To Tree or Not to Tree

This week, our Phoenix datacenter fell prey to a series of brief rolling outages which visibly impacted many of Mozilla’s public services.

I blame fox2mike

Generally speaking, our datacenter architectures are intentionally simple and spanning tree has served us well. However, as we have grown to meet demand, some of our more… venerable datacenters have become convoluted as new applications are shoehorned into old infrastructure.

Two weeks ago, we brought a new expansion online in Phoenix. Little did we suspect this would be the straw which broke the camel’s back. Minor spanning tree events which had previously gone unnoticed quickly escalated into very noticeable spanning tree cascades. Frustratingly, outages would often resolve themselves before netops personnel could log in to diagnose them. Cell phones vibrated at odd hours of the night. Unkind words were spoken.

Ultimately, we traced the fragility to an oversight in our spanning tree design. Although Juniper is our vendor of choice, we do rely on Cisco’s 3120 blade switch for our HP c7000 chassis.
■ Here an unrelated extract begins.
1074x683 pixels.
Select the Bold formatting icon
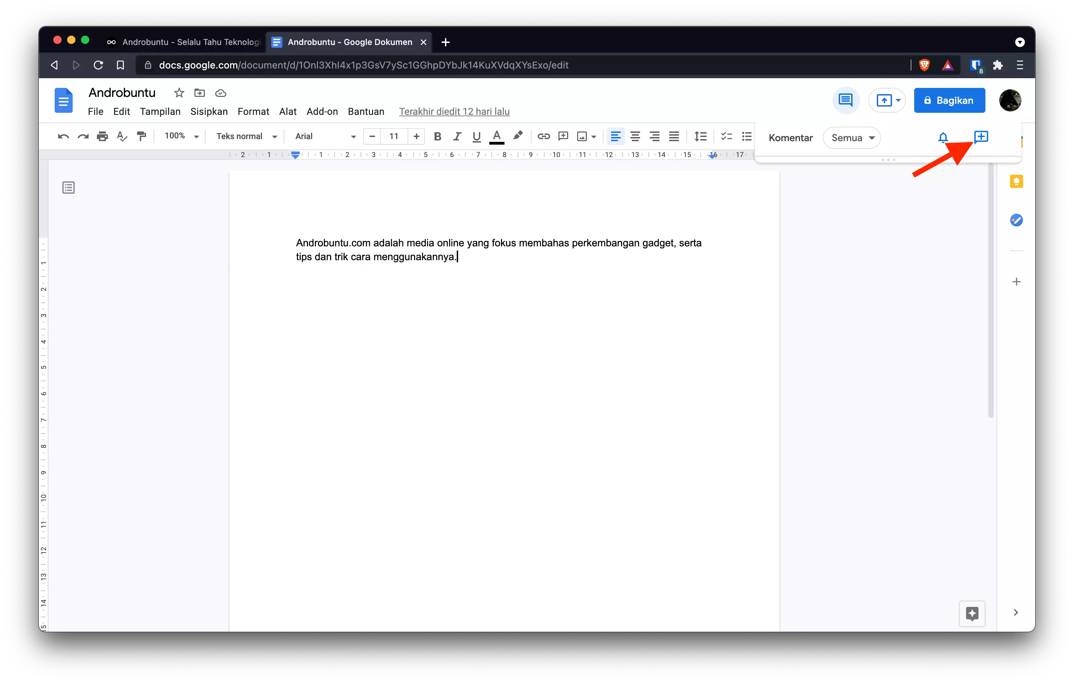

This multi-vendor network creates interesting challenges. In this case, we discovered Juniper’s VSTP mode is not entirely compatible with Cisco’s rapid-pvst mode. In JUNOS versions prior to 10.3, VSTP is unable to fully converge with rapid-pvst. For more information, see Juniper KB 18291 (Juniper support account required).

What did we learn?

  1. Be diligent about marking server trunk ports as spanning tree edge ports. Otherwise, these ports will generate topology changes when a server reboots.
  2. There’s no such thing as too much logging. Logging of spanning tree events can alert you to unexpected topology changes (See #1).
  3. Not all spanning tree protocols are created equal. Don’t blindly trust that spanning tree is doing the right thing.

How do we avoid this, moving forward?

We’re taking great pains to eliminate spanning tree entirely from our newest datacenter, SCL3. While we’re not quite ready to make the leap to a unified fabric architecture (such as Juniper’s QFabric or Cisco’s Nexus), modern multi-chassis technologies can still offer significant improvements. In our case, we’ll be deploying Juniper’s XRE line to enable virtual chassis support on our core EX8200 platform.

Juniper's XRE200

Juniper's XRE200

With virtual chassis at every level (core, aggregation, access), we no longer depend on spanning tree for layer 2 redundancy. Instead, we will be able to rely on a link aggregation protocol (such as LACP). This comes with several added benefits:

  • Improved utilization and load balancing of redundant links
  • Faster convergence
  • Capacity for growth
  • Not spanning tree

Once this architecture is vetted in SCL3, retrofitting PHX1 with the XRE devices will become a top priority.